Der NSA-Untersuchungsausschuss im Bundestag startet mit dem zentralen Streitpunkt: Soll Edward Snowden befragt werden? Und wenn ja, wie?

Auch dort interessiert man sich für den Ausschuss: NSA-Datacenter in Utah. Bild: ap

BERLIN taz | Gleich im ersten Antrag „A1“ soll es um den Mann gehen, der den größten Geheimdienstskandal der jüngeren Geschichte ans Licht gebracht hat: In der konstituierenden Sitzung des NSA-Untersuchungsausschusses im Bundestag am heutigen Donnerstag wollen die Vertreter von Grünen und Linkspartei gemeinsam die „Vernehmung von Edward J. Snowden“ als Zeugen beantragen. „Wer Snowden nicht als wichtigen Zeugen ansieht, der will nicht aufklären“, argumentierte der Grünen-Abgeordnete Christian Ströbele.

Mit ihren zwei Stimmen können die Vertreter von Grünen und Linkspartei in dem Gremium auch ohne Zustimmung der sechs Koalitionsvertreter Beweisanträge durchbringen. Dass heißt aber nicht, dass die Bundesregierung den Zeugen auch einreisen lässt.

Der Ausschussvorsitzende Clemens Binninger (CDU) ließ bereits erkennen, dass er nichts vom Plan der Opposition hält. Es gehe nicht darum, wer „der medial spektakulärste Zeuge ist“, mahnte Binninger. Entscheidend sei, wer zur Aufklärung beitrage.

„Deshalb bin ich skeptisch, was den Zeugen Snowden angeht“, sagte der CDU-Politiker. Der im russischen Exil lebende Ex-NSA-Mitarbeiter habe schließlich selbst gesagt, dass er über kein Wissen mehr verfüge, sondern alle Informationen an andere weitergegeben habe.

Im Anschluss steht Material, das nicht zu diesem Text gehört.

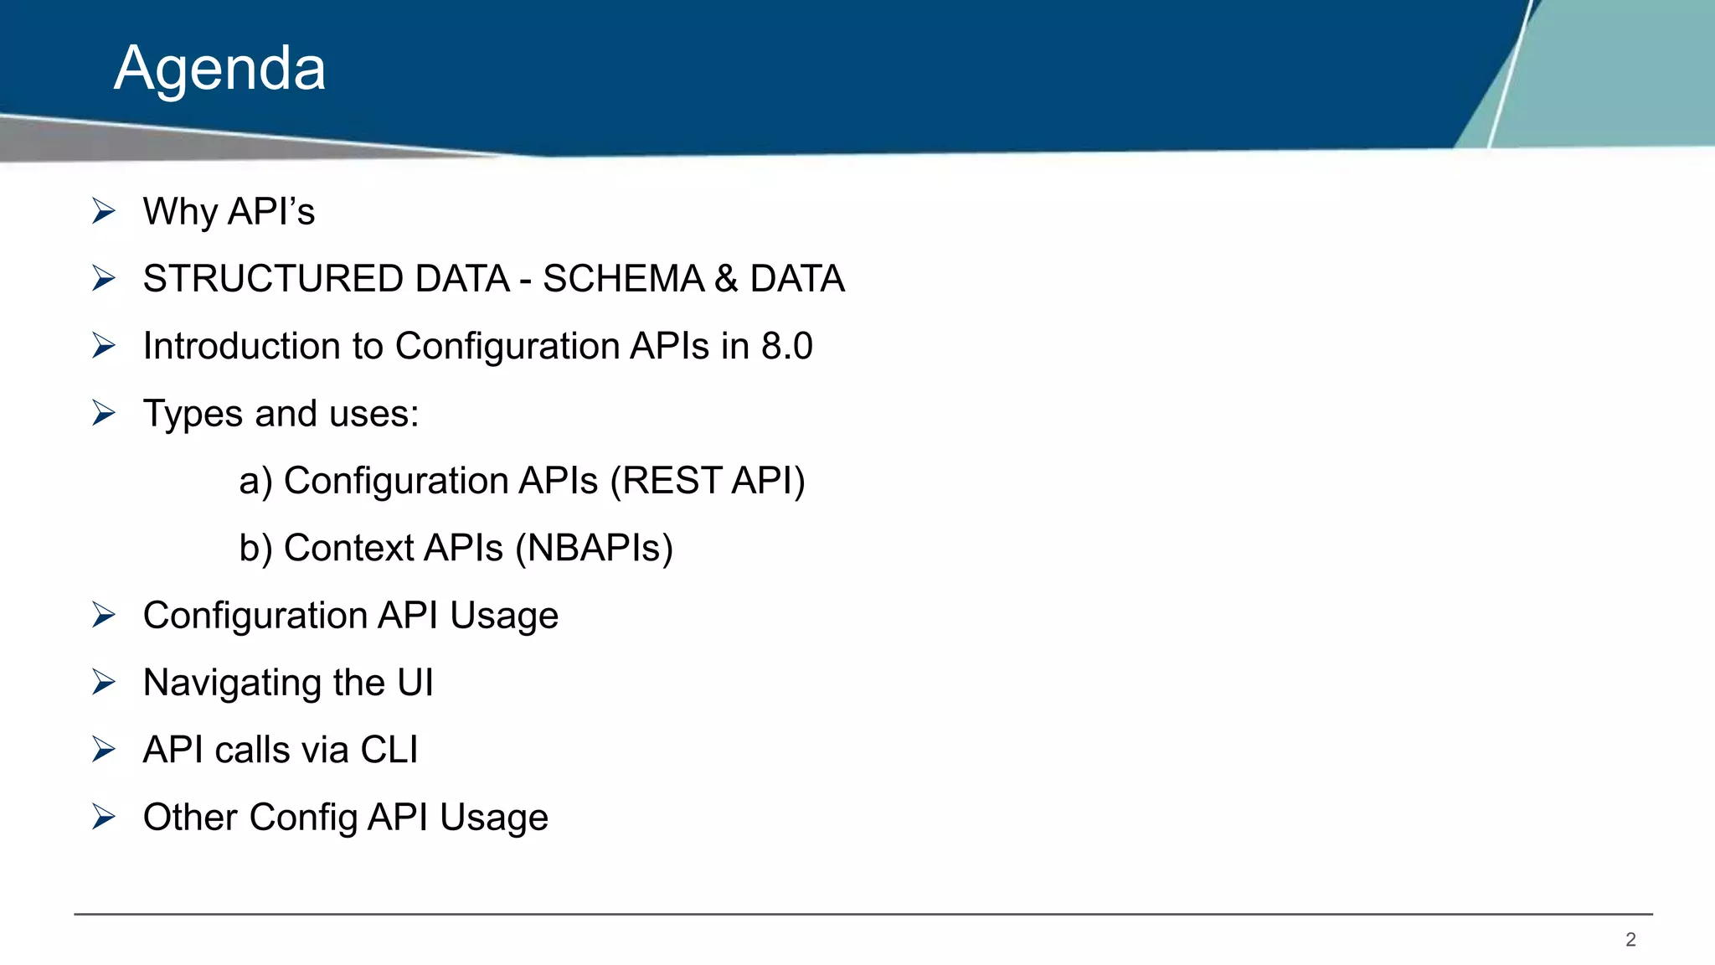The height and width of the screenshot is (965, 1715).
Task: Click sub-item "a) Configuration APIs (REST API)"
Action: coord(522,481)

Keine Antwort aus Washington

Verhalten äußerte sich auch der SPD-Obmann im Ausschuss. Snowden sei „eine Schlüsselfigur“, sagte Christian Flisek, deshalb komme er „natürlich als Zeuge in Betracht“. Entscheidend sei aber, in welcher Form man ihn befrage. „Wir sind dafür, zunächst in Ruhe mit seinem Anwalt zu besprechen, wie eine sinnvolle Einbindung möglich wäre.“ Oberstes Ziel müsse dabei sein: „Er darf nicht in Gefahr geraten.“

Die Opposition will am Donnerstag zudem die Vernehmung jener Minister und Behördenchefs beantragen, die seit dem Auffliegen des NSA-Skandals im Juni 2013 in die USA reisten und dort US-Vertreter um Informationen ersuchten: Exbundesinnenminister Hans-Peter Friedrich (CSU), Exkanzleramtschef Ronald Pofalla (CDU) sowie BND-Chef Gerhard Schindler und Verfassungsschutzchef Hans-Georg Maaßen. Die Obfrau der Linksfraktion, Martina Renner, kündigte außerdem an, den amtierenden Außenminister Frank-Walter Steinmeier als „zentralen Zeugen“ im Ausschuss hören zu wollen.

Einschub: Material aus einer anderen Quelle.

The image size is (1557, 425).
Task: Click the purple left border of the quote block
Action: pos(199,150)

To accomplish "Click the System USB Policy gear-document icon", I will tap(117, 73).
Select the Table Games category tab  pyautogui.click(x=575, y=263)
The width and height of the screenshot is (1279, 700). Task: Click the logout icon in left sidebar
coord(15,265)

Insgesamt dürfte der NSA-Untersuchungsausschuss ein Mammutprojekt werden. Der Vorsitzende Binninger rechnet damit, dass das Gremium mindestens zwei Jahre für die Aufklärungsarbeit braucht. Er schlug vor, bis zur Sommerpause zunächst Sachverständige zu rechtlichen und technischen Hintergründen anzuhören. Unklar ist, ob die Abgeordneten überhaupt Material aus den USA und Großbritannien erhalten werden.

Die Bundesregierung räumte gerade auf Nachfrage der Linksfraktion ein: Washington habe bis heute mit keiner Zeile auf drei schriftliche Fragenkataloge zur NSA-Affäre geantwortet.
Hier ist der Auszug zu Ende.